--- PROMPT ---
Reproduce the lines from the one holding "Remove the Totals chip" to the end of the entries. Include both ends and change nothing.
****
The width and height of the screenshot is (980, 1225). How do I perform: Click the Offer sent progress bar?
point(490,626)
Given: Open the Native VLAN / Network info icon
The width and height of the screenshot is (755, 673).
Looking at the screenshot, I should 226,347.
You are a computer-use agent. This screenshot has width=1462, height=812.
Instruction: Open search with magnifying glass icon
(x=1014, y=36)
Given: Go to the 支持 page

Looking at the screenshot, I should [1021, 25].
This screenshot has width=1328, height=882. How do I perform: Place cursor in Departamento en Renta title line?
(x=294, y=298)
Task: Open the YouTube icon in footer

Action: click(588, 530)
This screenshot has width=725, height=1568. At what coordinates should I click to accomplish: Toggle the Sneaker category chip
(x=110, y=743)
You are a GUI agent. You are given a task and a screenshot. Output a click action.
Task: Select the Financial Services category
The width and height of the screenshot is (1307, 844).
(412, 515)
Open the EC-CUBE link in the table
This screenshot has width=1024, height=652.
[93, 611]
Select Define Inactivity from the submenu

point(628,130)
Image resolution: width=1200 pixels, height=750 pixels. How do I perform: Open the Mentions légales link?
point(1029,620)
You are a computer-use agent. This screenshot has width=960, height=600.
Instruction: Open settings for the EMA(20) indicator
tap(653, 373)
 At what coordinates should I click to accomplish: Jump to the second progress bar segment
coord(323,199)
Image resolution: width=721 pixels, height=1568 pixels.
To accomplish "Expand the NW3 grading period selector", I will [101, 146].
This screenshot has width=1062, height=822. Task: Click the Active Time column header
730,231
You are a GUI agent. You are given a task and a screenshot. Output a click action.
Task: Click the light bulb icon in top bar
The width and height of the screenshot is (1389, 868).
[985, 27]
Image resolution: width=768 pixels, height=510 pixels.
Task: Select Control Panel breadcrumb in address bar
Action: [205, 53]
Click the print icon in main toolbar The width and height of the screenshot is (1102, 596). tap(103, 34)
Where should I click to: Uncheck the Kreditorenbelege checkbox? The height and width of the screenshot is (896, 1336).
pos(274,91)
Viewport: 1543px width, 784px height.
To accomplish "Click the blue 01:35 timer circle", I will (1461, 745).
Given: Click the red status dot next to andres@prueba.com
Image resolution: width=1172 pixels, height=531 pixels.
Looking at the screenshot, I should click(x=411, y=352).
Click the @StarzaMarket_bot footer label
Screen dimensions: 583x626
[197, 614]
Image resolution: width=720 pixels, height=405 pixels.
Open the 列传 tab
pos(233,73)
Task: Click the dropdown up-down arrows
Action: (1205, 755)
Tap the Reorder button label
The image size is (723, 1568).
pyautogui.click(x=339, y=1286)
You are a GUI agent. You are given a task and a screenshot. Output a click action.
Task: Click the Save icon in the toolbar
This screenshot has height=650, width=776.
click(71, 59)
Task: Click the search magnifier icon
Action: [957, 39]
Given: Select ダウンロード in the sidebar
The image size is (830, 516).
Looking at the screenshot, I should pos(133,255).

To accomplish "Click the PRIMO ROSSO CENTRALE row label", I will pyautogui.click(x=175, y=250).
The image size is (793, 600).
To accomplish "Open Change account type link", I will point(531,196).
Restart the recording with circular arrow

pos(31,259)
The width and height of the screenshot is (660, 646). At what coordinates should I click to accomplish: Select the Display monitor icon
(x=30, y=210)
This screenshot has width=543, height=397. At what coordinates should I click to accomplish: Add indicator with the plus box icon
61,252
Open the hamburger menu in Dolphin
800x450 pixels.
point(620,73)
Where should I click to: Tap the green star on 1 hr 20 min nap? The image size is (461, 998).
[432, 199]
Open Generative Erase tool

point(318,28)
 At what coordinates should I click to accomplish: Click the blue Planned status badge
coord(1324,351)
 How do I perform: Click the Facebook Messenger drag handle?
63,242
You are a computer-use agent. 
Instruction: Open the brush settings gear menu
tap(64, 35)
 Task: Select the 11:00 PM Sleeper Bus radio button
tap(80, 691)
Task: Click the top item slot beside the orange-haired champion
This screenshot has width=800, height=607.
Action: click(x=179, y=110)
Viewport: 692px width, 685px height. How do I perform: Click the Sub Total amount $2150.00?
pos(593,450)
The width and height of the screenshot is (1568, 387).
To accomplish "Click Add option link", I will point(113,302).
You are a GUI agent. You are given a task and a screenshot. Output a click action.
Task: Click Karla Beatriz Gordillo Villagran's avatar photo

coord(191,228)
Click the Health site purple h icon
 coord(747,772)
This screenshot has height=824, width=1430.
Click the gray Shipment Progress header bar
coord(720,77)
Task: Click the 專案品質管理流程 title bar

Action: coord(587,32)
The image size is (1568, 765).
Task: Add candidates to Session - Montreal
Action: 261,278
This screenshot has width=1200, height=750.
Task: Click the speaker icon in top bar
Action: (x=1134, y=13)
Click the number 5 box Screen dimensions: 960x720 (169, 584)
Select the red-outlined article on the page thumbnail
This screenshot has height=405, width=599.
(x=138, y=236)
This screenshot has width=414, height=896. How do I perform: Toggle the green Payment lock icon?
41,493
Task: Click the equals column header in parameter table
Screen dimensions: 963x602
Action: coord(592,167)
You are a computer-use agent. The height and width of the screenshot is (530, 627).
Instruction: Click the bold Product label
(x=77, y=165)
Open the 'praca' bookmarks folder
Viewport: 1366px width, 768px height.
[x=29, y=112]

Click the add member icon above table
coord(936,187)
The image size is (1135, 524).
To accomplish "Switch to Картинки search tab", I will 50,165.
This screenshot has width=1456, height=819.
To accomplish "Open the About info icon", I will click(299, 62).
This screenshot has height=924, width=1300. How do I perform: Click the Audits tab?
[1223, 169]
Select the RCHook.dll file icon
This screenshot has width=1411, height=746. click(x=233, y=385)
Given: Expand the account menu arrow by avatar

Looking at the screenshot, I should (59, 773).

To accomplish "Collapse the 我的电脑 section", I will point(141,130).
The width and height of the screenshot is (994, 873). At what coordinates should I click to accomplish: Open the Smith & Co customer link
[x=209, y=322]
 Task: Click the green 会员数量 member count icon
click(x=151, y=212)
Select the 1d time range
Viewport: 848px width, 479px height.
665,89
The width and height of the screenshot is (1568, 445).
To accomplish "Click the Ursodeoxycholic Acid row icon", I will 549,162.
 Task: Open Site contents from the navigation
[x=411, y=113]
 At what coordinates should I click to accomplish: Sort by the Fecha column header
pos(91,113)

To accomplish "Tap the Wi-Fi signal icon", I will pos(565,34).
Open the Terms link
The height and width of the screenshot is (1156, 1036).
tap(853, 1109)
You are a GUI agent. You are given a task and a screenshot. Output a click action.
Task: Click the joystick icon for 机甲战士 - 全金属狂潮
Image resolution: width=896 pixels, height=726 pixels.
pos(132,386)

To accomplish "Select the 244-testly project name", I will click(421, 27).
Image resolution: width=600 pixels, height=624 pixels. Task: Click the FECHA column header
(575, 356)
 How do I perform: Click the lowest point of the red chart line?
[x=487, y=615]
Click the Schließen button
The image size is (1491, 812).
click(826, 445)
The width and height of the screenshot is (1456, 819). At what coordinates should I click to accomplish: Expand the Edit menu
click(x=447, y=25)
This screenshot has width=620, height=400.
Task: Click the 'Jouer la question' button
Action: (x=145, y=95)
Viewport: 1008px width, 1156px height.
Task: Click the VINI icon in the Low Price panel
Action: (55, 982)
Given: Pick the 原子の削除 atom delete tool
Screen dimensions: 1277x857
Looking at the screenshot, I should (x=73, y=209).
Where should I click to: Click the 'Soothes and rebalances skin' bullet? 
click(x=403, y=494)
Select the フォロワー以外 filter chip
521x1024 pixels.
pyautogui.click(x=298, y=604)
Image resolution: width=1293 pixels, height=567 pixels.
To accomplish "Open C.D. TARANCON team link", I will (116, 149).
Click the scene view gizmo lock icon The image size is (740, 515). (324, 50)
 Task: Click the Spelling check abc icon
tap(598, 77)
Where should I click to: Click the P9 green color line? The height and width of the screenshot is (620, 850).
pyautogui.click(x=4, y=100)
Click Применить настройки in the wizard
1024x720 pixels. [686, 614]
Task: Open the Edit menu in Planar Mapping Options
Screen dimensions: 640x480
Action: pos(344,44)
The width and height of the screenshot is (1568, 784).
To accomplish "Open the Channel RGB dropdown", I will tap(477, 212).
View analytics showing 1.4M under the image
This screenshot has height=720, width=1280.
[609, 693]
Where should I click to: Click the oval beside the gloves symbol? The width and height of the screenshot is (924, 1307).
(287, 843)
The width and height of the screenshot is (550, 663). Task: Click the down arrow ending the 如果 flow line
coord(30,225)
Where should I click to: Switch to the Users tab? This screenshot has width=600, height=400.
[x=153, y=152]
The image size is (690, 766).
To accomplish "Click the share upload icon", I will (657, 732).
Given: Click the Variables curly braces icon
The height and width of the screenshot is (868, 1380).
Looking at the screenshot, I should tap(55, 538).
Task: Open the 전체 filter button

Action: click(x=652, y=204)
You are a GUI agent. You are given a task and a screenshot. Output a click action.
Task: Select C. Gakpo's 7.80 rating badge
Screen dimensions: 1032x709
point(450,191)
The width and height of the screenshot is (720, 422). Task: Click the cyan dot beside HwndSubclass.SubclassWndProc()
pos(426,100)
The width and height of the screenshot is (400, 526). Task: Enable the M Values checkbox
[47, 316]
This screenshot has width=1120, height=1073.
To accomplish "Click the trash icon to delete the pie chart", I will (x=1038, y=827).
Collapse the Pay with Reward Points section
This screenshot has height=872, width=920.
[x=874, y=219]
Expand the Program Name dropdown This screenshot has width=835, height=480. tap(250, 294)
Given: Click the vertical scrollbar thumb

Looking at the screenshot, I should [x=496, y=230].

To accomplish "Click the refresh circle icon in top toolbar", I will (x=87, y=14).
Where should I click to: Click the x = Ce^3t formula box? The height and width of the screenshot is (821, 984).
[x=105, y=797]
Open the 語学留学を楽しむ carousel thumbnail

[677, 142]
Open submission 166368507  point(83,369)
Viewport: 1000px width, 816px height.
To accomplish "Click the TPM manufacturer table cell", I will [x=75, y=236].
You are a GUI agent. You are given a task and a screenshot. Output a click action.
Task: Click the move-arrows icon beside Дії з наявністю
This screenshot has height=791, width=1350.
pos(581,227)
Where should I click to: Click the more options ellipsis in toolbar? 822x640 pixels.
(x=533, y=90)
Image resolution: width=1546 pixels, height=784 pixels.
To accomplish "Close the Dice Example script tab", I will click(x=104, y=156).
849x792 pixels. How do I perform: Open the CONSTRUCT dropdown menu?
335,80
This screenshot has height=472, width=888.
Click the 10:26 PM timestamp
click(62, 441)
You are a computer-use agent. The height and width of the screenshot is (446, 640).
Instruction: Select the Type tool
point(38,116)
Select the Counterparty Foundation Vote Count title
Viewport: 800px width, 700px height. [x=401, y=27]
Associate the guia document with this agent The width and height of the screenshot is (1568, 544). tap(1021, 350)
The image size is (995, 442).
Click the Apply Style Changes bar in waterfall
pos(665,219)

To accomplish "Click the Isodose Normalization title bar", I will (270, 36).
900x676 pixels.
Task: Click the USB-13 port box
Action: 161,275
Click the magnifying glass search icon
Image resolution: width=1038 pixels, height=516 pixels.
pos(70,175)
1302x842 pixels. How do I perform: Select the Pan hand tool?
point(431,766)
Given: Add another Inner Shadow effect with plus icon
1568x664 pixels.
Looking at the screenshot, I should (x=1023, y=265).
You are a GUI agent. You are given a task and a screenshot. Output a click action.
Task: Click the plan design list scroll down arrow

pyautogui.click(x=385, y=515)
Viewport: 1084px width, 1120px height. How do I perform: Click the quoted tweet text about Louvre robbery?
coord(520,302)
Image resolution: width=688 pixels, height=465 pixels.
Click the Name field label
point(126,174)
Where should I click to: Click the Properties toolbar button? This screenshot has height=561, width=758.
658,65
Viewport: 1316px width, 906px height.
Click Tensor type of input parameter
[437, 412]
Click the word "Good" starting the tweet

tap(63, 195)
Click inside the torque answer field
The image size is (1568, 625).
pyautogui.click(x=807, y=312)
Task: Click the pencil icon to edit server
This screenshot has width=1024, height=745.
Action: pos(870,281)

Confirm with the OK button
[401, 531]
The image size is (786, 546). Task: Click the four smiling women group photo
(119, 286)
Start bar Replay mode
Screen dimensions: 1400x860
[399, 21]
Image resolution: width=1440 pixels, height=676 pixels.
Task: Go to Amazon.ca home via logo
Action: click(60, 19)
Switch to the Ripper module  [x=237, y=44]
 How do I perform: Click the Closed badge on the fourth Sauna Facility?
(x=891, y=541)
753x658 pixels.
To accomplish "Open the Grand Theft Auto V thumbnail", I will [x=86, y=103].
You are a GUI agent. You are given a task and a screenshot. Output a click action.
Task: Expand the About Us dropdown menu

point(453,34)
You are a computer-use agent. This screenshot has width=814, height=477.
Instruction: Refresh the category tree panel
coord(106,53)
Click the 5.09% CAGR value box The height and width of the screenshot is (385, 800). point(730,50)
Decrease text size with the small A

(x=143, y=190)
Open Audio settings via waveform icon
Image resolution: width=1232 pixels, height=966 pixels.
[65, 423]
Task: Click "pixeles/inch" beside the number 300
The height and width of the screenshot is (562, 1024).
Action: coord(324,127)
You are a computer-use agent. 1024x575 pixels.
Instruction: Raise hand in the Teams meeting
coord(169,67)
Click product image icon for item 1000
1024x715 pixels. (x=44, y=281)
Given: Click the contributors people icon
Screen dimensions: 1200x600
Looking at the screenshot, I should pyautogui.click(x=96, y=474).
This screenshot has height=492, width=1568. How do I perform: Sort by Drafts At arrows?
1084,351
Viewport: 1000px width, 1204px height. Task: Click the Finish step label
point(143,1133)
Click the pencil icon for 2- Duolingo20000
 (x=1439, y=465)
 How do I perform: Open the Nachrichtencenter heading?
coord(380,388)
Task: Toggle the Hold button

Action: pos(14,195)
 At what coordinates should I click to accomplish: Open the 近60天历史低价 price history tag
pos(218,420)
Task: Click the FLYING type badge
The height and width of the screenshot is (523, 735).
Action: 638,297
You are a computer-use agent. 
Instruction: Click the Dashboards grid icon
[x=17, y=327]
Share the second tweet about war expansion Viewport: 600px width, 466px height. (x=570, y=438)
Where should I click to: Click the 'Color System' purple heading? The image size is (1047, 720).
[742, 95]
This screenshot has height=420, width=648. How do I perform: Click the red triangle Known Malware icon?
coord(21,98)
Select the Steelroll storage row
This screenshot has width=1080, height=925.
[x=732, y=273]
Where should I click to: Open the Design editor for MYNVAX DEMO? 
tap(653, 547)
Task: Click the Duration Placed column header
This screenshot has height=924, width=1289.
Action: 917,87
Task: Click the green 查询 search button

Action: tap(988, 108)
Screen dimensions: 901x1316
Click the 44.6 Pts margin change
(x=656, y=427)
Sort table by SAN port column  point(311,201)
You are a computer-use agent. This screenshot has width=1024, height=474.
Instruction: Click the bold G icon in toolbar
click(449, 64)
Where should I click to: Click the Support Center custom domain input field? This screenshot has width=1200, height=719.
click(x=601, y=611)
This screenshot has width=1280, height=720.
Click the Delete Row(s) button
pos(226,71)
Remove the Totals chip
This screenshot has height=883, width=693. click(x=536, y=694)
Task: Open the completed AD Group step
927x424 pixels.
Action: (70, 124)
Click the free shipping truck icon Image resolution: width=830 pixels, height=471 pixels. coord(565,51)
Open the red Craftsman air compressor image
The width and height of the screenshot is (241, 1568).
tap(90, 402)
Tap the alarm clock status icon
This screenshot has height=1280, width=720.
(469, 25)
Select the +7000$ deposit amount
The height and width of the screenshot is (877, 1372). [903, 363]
****
--- SOLUTION TO THIS EXERCISE ---
Remove the Totals chip
This screenshot has height=883, width=693. click(x=536, y=694)
Task: Open the completed AD Group step
927x424 pixels.
Action: (70, 124)
Click the free shipping truck icon Image resolution: width=830 pixels, height=471 pixels. coord(565,51)
Open the red Craftsman air compressor image
The width and height of the screenshot is (241, 1568).
tap(90, 402)
Tap the alarm clock status icon
This screenshot has height=1280, width=720.
(469, 25)
Select the +7000$ deposit amount
The height and width of the screenshot is (877, 1372). [903, 363]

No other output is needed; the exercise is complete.